By Anne Harding
NEW YORK (Reuters Health) – Teen motherhood does not always
ruin a young woman’s life, but instead may drive her to greater
maturity and ambition, according to the results of a small,
long-term study.
“For some of them it’s a turning point experience,” Dr. Lee
SmithBattle of St. Louis University Doisy College of Health
Sciences, the study’s author, told Reuters Health. “They now
have more educational aspirations and want to do better and
turn their lives around because they have this child to care
for.”
SmithBattle has been following a group of former teen moms
for 17 years, interviewing them every four years and also
talking with the women’s parents, partners and children. In the
study, published in the November issue of the Western Journal
of Nursing Research, she reports on the moms at the 12-year
point, when the women were in their early 30s.
The study included 11 adolescent girls, who were an average
of 17 years old when they delivered an infant. About half of
the subjects had dropped out of high school.
Women fell into three groups, SmithBattle notes, those for
whom motherhood helped provide a coherent structure or
“narrative spine” for their lives, and who fared well in their
adult love relationships and work; those who also drew meaning
and structure from motherhood, but did not fare as well in
their adult relationships and work; and those for whom
mothering did not provide structure or meaning. The study
includes the stories of three young women, each representing
one of these groups.
Support from family and community is essential for helping
teen moms to find their way successfully, SmithBattle notes.

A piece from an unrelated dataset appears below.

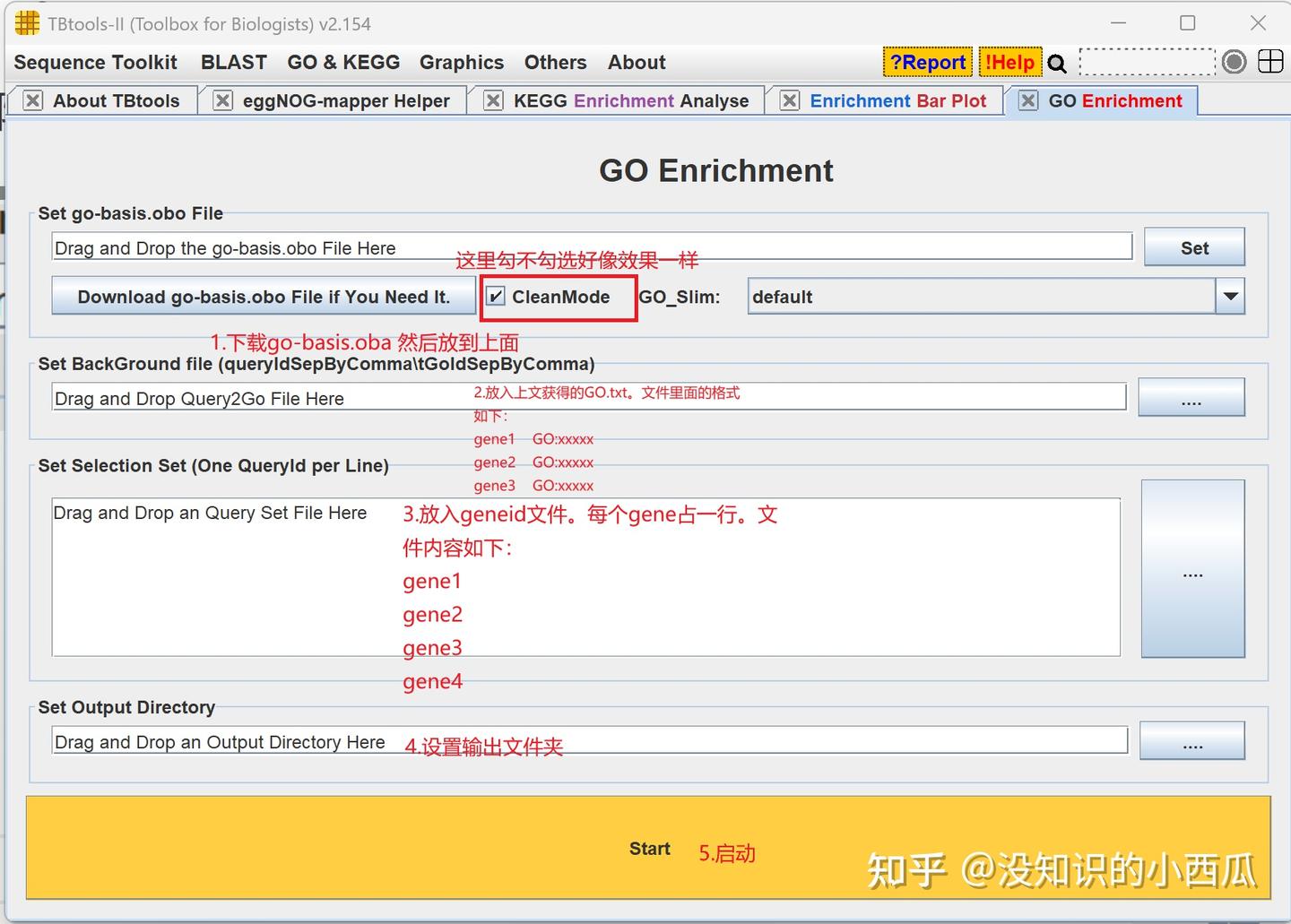Image resolution: width=1291 pixels, height=924 pixels.
Task: Open the Others menu
Action: 555,62
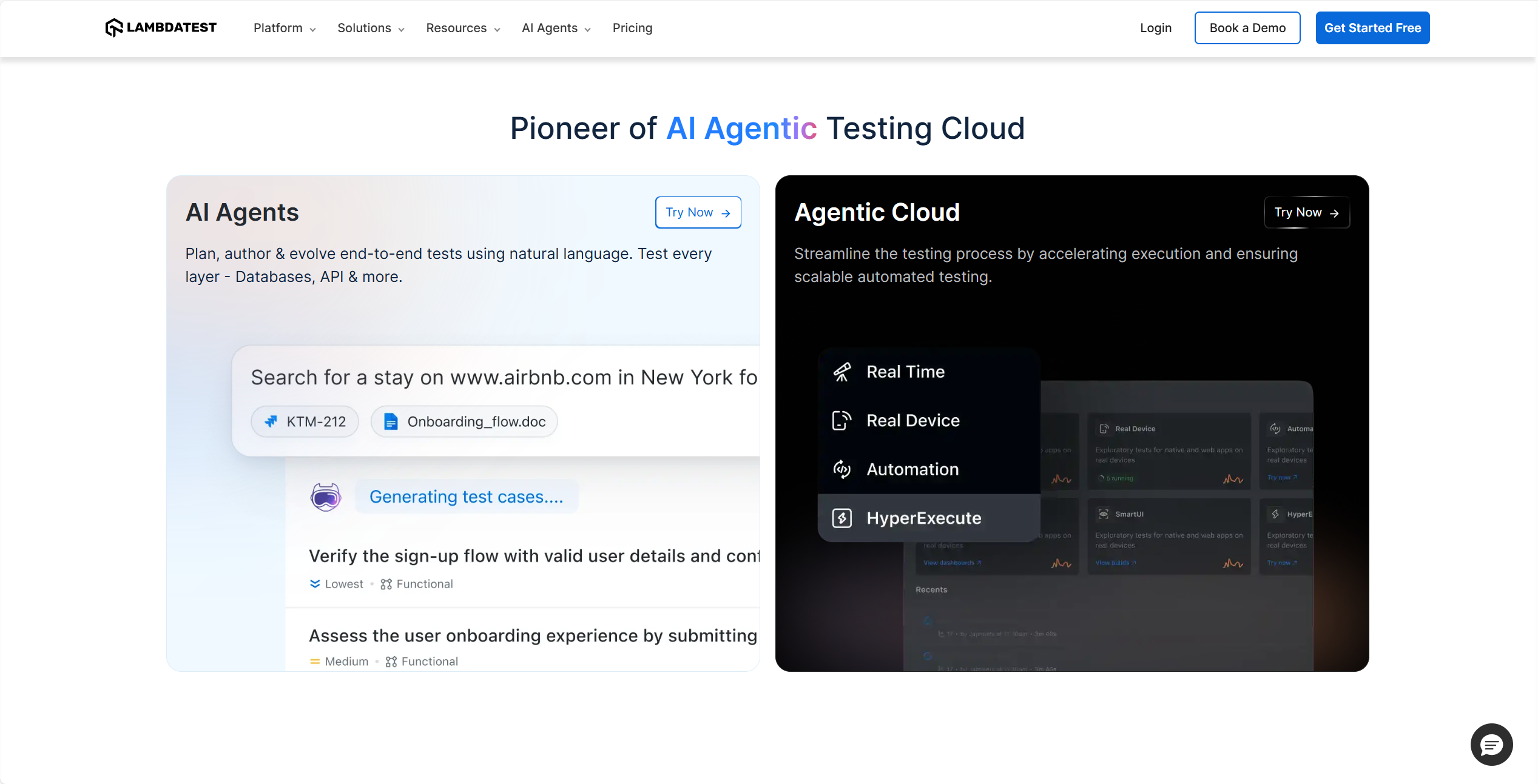
Task: Click the HyperExecute lightning icon
Action: click(x=842, y=518)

Previous research exaggerated the difficulties teen moms
face, she adds, by comparing women who gave birth in their
teens with women who first became mothers in their 20s.
“That’s a very unfair comparison because teen mothers tend
to have lots of adverse childhood experiences and they tend to
be more disadvantaged than women who wait (to) have children,”
SmithBattle said. Newer studies that have controlled for such
factors have found teen moms actually fare as well as or even
better than women from similar socioeconomic backgrounds who
did not have children early, she added.
Research has also shown that many teen moms do better over
time, eventually achieving independent, stable lives. “For some
teen moms becoming a parent can turn around their lives in
really positive ways, they want to do better for themselves
because of the child; they want to do better in school because
of the child,” SmithBattle said.
Motherhood, she added, can be a rite of passage into
adulthood, similar to what going to college may be for more
advantaged teens.
But if teen moms don’t receive adequate support, they may
fall prey to the factors that contributed to their becoming
pregnant as teens in the first place, SmithBattle’s study
shows.
One way society can help young women avoid teen pregnancy
in the first place is to give them a sense of a real, positive
future, she said. In addition to providing support for young
women who do become mothers, efforts should be made to wipe out
stereotypes and stigmas many hold about these women.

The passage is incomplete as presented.